Guérison du tournis des moutons

 

        M. Pillard-Tarin fit une deuxième communication.

 

         « Les moutons sont exposés depuis l’âge d’un an à deux, à une maladie appelée le « Tournis », occasionnée par l’hybride polycéphale qui occupe la partie droite ou gauche de la tête, refoule la cervelle dans l’autre partie, force l’animal à diriger l’œil, qui est du côté occupé par l’hydatide, constamment fixé sur la terre, le fait tourner comme sur un pivot, l’empêche de manger et le fait mourir au bout de 2 à 3 mois. Cette maladie, qui nous enlève quelquefois des bêtes extrêmement précieuses, n’est pas guérie, quoique connue, et aucun propriétaire n’en connaît le remède. J’appris qu’il y avait un berger qui est en service dans la commune de Villechétif, qui opérait et guérissait les moutons atteints du tournis.

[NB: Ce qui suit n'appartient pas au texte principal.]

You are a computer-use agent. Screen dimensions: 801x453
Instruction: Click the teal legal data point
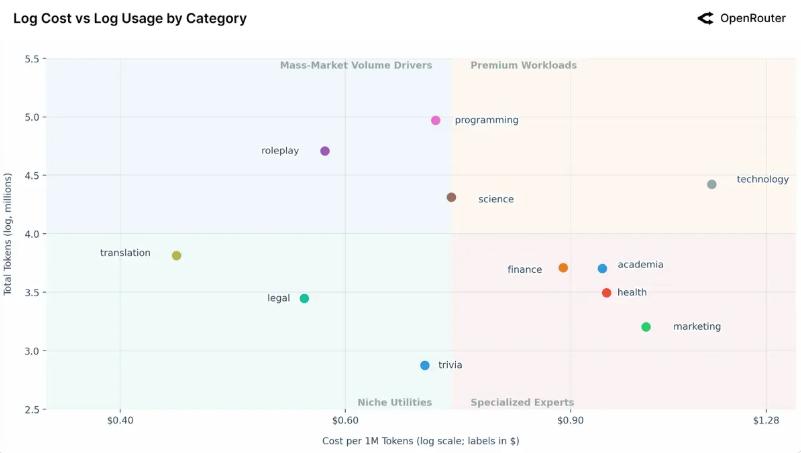point(305,298)
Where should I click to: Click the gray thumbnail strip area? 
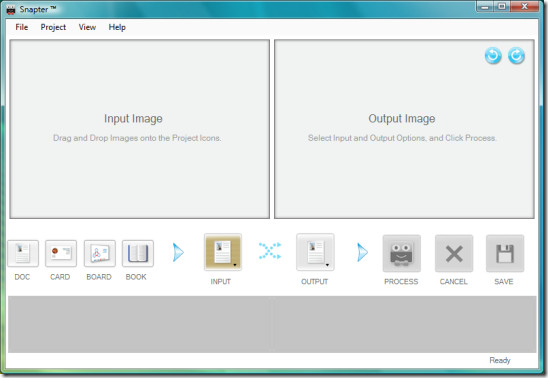[272, 324]
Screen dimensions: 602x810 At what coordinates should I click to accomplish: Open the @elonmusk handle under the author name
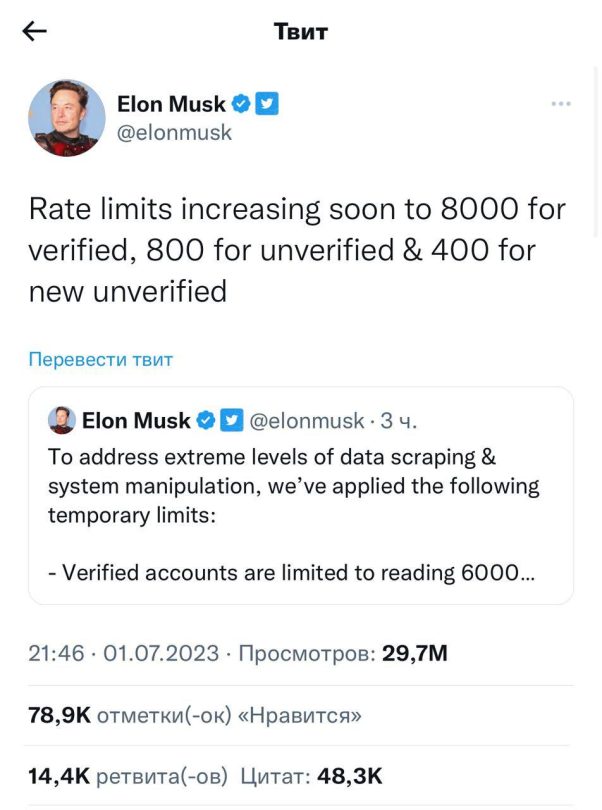coord(174,133)
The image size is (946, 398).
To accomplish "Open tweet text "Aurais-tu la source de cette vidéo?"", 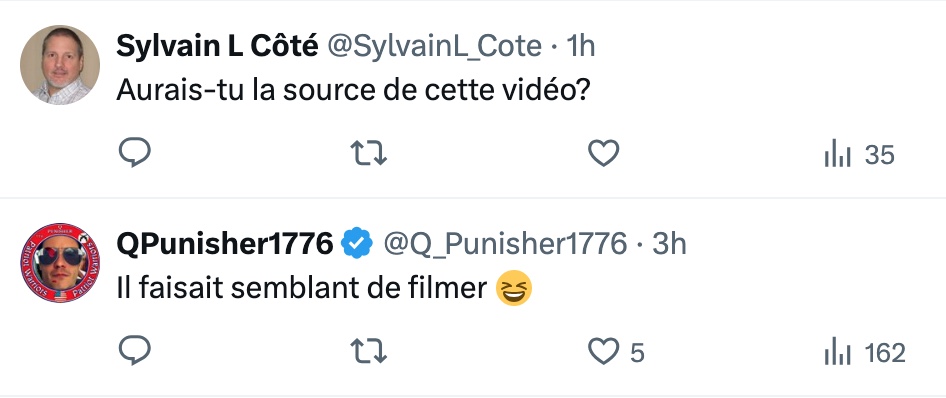I will click(x=353, y=90).
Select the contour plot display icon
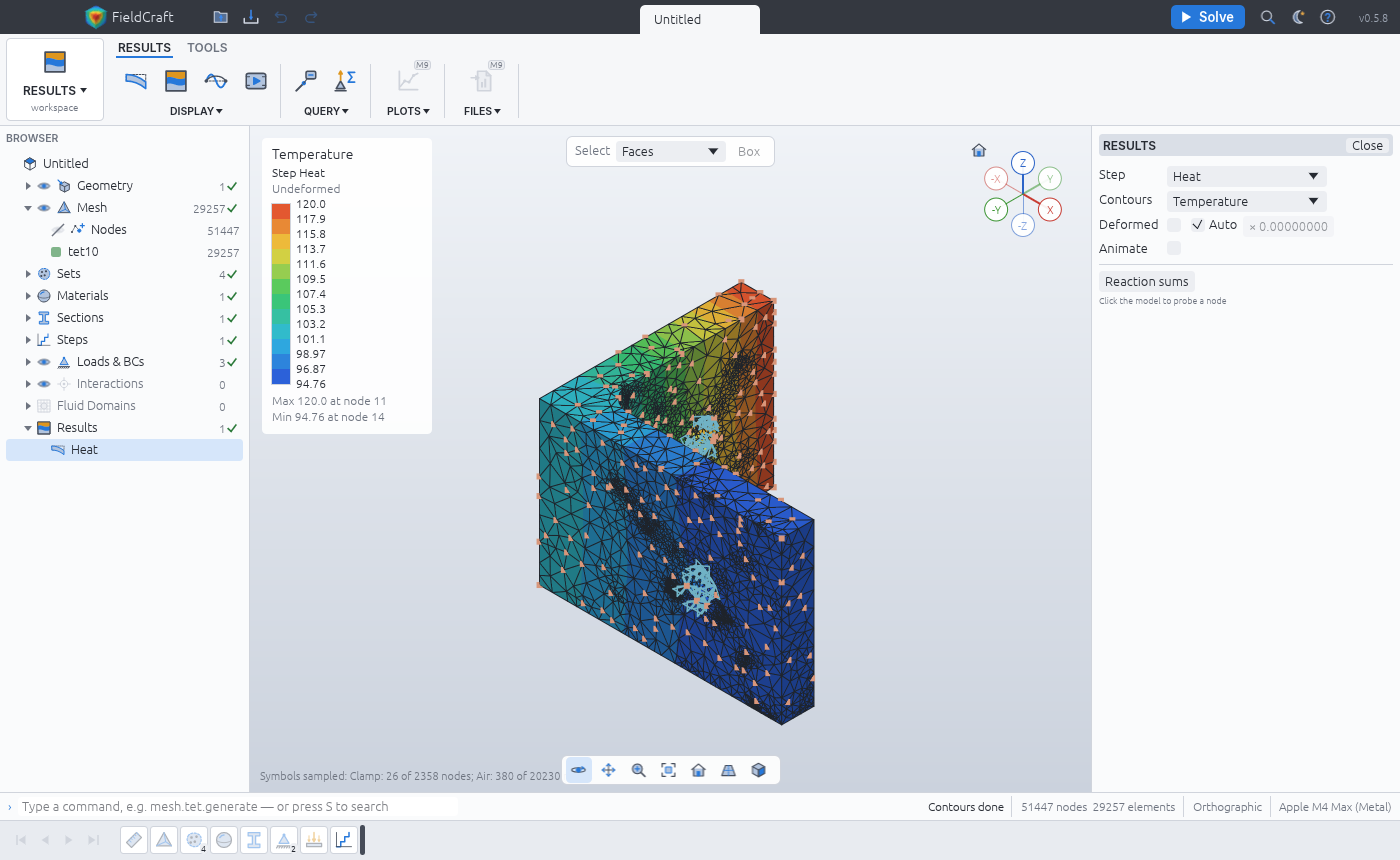 pos(176,81)
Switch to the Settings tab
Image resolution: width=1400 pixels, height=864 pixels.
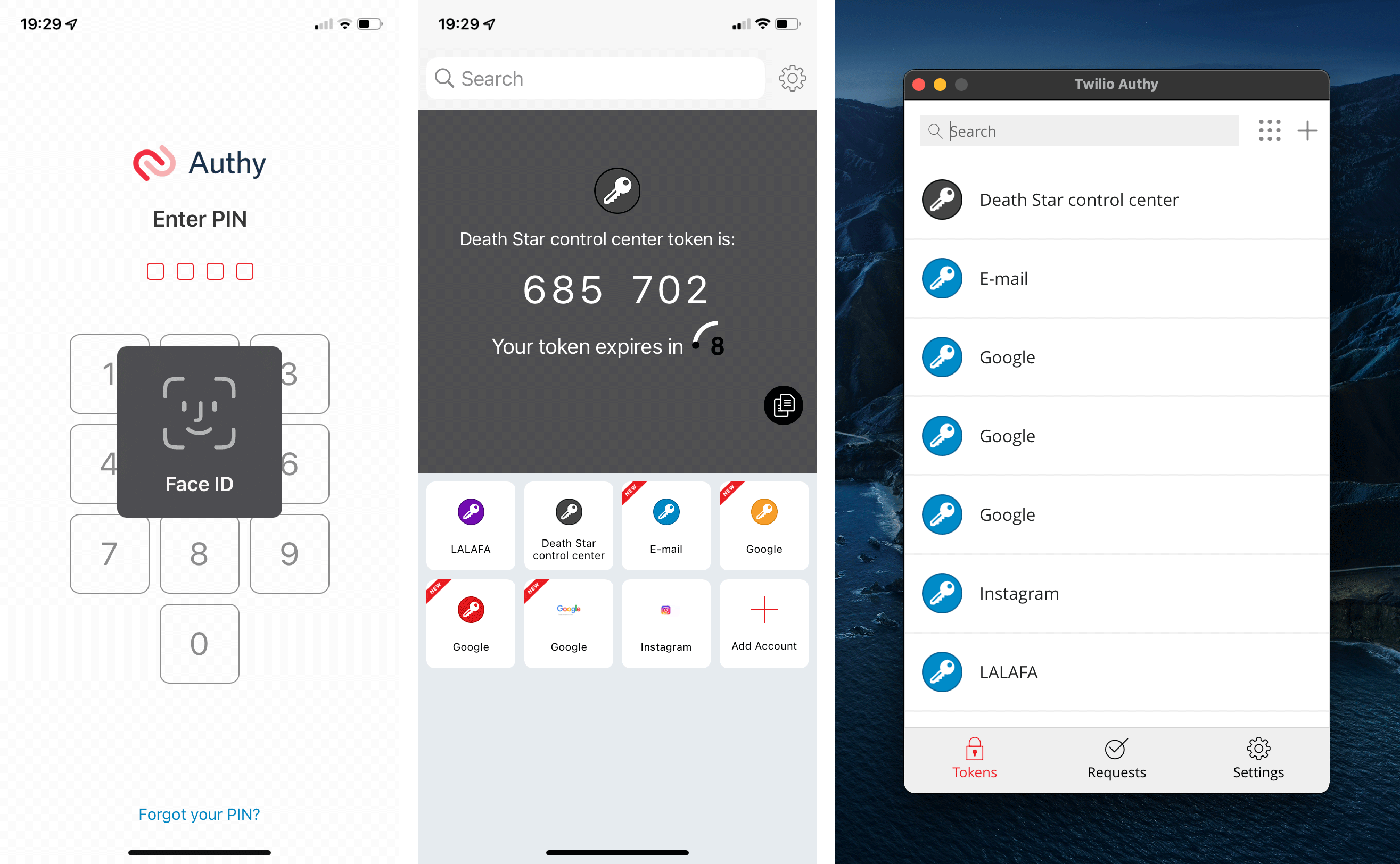[1257, 757]
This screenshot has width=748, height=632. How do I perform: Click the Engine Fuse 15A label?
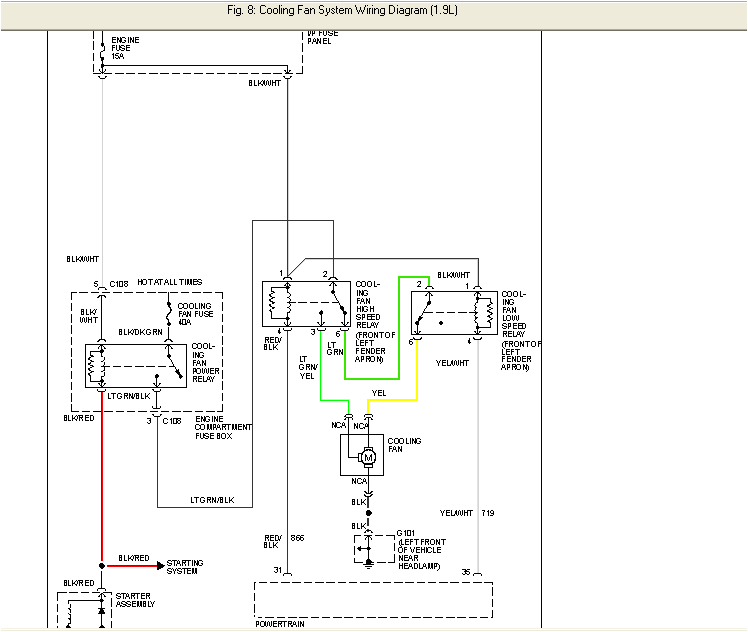coord(123,47)
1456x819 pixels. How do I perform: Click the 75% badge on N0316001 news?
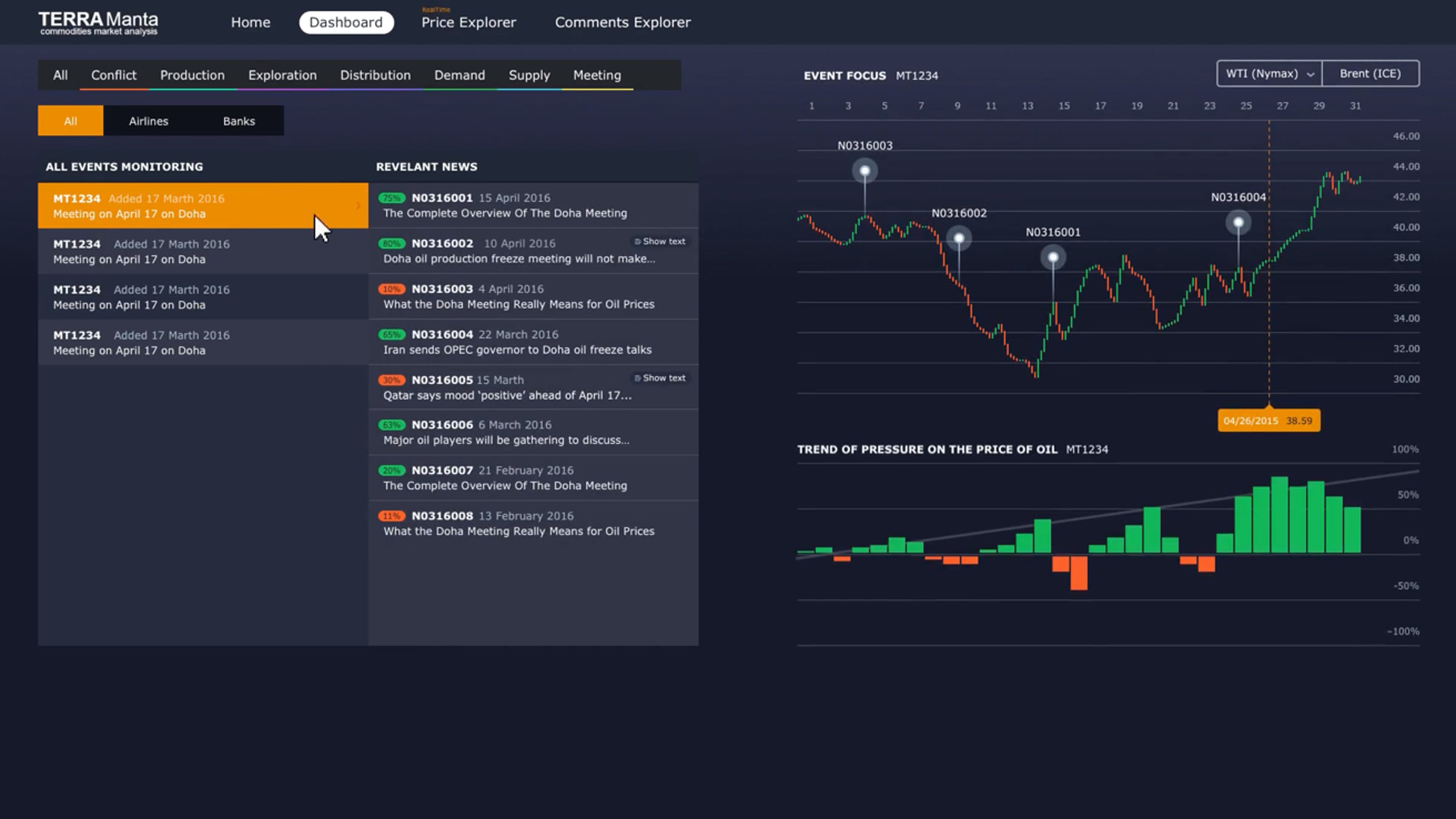pyautogui.click(x=392, y=198)
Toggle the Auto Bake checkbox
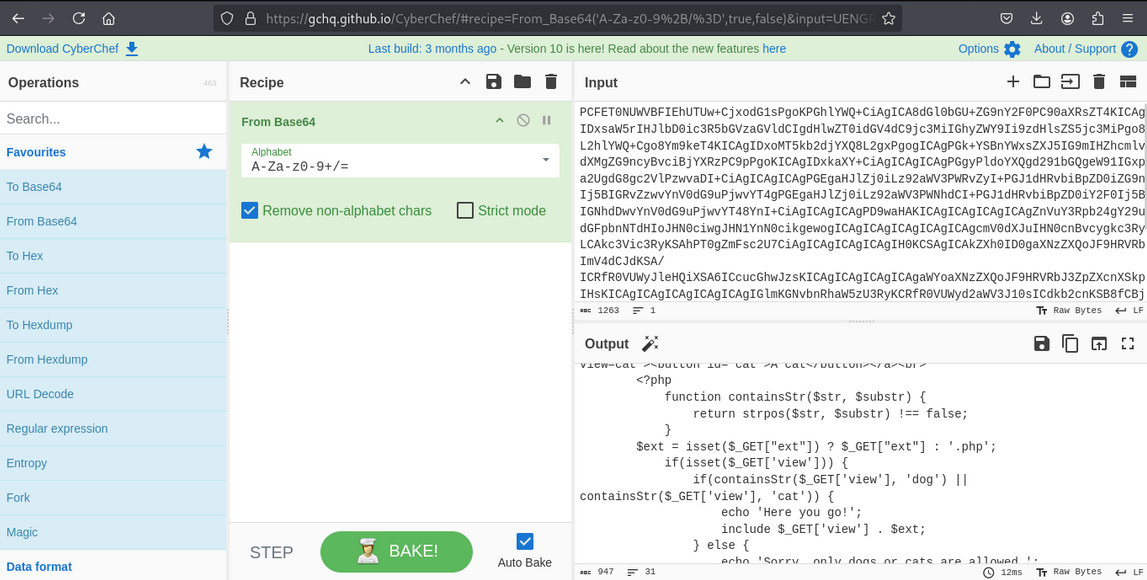1147x580 pixels. click(x=525, y=541)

Je l’envoyai chercher. Après avoir examiné la bête, il la prit, pressa le crâne qui s’amollit où se trouve l’hydatide et me dit : « Il n’y a pas longtemps qu’elle est atteinte, car le crâne ne fléchit nullement, et je ne sais si je réussirai, mais comme l’animal est pour mourir, nous ne devons pas hésiter ».

 

         Il tondit le côté affecté, lui enleva la peau d’un pouce carré, nettoya bien le crâne des chairs qui le couvraient et, à l’aide d’un couteau pointu et bien coupant, lui fit un trou en entonnoir de manière à n’avoir que de quoi passer la tête d’une épingle à la partie interne. Le crâne percé, il chercha avec la tête de l’épingle à détourner tous les filaments qui pouvaient recouvrir l’hydatide, et lorsqu’elle fut dégagée, il me la montra en me disant : « Votre bête est sauvée et j’en réponds ». Effectivement l’hydatide dont la peau blanchâtre ne se découvrait grosse que comme un grain de navette, se trouvant dégagée et ayant jour pour se développer, sortit par ce petit trou et devint grosse à l’extérieur comme une noix. Alors il la perça et il en sortit de l’eau au moins de quoi remplir un œuf de poule. Il prit ensuite l’enveloppe de l’hydatide, la tira avec précaution et parvint à l’extraire en entier. Après quoi il prit un morceau de poix dont il forma un emplâtre qu’il appliqua dessus, et qu’il maintint au moyen de petites bandelettes de linge dont il recommanda l’enlèvement au bout de 8 jours. L’opération terminée, on lâcha l’animal qui se rendit à son écurie dont nous étions à plus de 100 pas (lui qui auparavant ne pouvait la trouver à 2 pas). On le lâcha dans le verger et il se mit à manger. M. Salmon, le directeur de notre ferme-modèle m’a dit en avoir vu opérer à l’école d’agriculture de Grignon (fondée en 1826 par le roi Charles X), plus de 60, sans jamais en avoir vu sauver un seul, tandis que les 3 opérés à Villechétif sont parfaitement guéris ! ».